Y me nombró a un comerciante rico, a un hacendado y a un general, los cuales tomarían probablemente a fanfarronada mía semejantes obsequios, siendo ellos mucho más ricos que yo, y no habiendo tenido conmigo en Méjico más que relaciones pasajeras de sociedad que a nada obligan, ni aún a cultivarlas.
Determinó el capitán general, don José de la Concha, hacerme una distinción para probar públicamente la honra que quería dispensar al poeta, y anunció que iría al cafetal a cazar y a pasar tres días en mi compañía. Prevíneme, en consecuencia, de buenos caballos, armas y todo lo necesario. Salimos a recibir al general, que vino en una volanta de tres caballos; extraño, pero lujosísimo, vehículo, que se llama un trío; tomamos los dos lados del carruaje Agustín y yo, jinetes en dos magníficos caballos, y al apercibir la calzada, cerrada con una barrera, hice una seña a Agustín, quien, con la destreza incomparable del jinete mejicano, tendió su caballo a escape, saltó la valla, descorrió el cerrojo que estaba cerca de la tierra colgándose de la silla, abrió la barrera arrastrando de costado su montura, y quedó sombrero en mano aguardando el paso del general; admiró éste la arriesgada suerte, que asombró a la escolta y me dió a mí esperanza de que Agustín me dejaría bien en aquella expedición.

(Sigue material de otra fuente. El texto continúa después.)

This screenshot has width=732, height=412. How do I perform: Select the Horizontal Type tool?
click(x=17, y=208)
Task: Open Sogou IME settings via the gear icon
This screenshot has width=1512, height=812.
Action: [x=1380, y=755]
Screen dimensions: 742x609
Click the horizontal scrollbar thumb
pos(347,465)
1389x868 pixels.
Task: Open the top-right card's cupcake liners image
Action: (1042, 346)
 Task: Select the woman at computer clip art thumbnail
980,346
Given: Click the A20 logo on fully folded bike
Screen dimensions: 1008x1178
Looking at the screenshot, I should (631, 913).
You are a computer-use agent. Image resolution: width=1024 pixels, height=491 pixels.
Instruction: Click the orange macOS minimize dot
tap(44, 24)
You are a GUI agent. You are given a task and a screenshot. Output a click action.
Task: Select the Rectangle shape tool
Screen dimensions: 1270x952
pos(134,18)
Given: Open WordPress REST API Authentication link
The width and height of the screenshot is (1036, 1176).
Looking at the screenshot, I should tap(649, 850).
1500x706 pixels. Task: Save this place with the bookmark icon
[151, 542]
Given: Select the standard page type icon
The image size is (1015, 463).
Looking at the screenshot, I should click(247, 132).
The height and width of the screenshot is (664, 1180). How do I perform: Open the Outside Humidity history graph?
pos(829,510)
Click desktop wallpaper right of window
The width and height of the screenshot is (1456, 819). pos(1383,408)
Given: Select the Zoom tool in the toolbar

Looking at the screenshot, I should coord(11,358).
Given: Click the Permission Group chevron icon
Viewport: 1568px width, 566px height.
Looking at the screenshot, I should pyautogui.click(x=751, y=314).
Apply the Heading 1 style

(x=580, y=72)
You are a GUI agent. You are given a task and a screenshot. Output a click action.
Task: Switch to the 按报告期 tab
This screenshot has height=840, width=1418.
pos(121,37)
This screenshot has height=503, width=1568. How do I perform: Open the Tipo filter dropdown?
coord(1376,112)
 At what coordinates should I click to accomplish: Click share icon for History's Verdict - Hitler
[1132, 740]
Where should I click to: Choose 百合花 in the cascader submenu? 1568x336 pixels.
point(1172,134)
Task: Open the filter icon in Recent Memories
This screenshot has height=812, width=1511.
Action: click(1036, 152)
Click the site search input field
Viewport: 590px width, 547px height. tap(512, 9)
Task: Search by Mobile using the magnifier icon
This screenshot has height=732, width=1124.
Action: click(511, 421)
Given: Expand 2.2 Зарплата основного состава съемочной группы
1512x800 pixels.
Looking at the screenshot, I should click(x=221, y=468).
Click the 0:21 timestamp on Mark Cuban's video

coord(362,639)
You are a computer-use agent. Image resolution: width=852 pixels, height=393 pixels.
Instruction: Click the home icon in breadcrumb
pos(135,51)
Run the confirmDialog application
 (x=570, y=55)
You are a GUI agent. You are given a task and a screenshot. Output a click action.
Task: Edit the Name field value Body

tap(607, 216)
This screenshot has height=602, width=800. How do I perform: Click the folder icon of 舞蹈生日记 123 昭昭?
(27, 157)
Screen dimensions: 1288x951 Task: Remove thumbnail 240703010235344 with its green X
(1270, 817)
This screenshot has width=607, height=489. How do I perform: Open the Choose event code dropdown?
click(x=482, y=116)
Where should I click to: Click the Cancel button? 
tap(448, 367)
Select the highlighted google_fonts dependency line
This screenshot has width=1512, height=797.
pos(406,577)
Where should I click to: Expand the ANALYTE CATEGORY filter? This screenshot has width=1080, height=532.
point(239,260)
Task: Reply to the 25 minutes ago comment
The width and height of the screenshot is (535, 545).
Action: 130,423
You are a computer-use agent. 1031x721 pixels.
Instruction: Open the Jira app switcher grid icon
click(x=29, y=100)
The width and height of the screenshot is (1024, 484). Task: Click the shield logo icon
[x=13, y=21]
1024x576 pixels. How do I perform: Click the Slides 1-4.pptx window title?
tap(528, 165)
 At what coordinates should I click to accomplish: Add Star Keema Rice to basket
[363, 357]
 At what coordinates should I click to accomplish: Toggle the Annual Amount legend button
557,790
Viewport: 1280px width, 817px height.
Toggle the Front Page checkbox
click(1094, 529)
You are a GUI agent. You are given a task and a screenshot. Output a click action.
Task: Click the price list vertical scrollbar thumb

Pero, ¡ay de mí!, llegamos a un cafetal vecino al de Calvo, donde nos tenían preparado entre dos lagunas un tiro de patos salvajes.
Colocámonos a un lado, en el terreno que ambas lagunas separaba; el general en el centro; su jefe de Estado Mayor, que era un tirador de primera fuerza, a su derecha; yo, a su izquierda, y Agustín, a la derecha del jefe de Estado Mayor.
Los patos estaban en la laguna derecha; los ojeadores debían levantar la bandada, que al pasar a la izquierda pasaría sobre nosotros, proporcionándonos un tiro bien aprovechado, aunque se desbandara después de él. Así fué; levantóse la banda, ojeada por la derecha, y se dirigió compacta a buscar el agua de la izquierda; previnímonos todos los cazadores a tirar inmediatamente después del tiro de honor, que pertenecía al general, y dejamos venir los patos; pero mi Agustín, que se vió el primero de la derecha, sin curarse de respetos ni categorías, hace fuego antes detenerlos a tiro, yerra, dispersa la banda y nos deja sin caza, y al general Concha y a Calvo riéndose a carcajadas, al jefe de Estado Mayor absorto de tan torpe falta, y a mí con intenciones de darle un culatazo en la cabeza.
Tal era mi buen Agustín Aynslie, cuyas torpezas y excentricidades divertían tanto al general Concha y a Calvo, como a mí me hacían temblar o desesperarme, y tales fueron mis negocios en la isla de Cuba.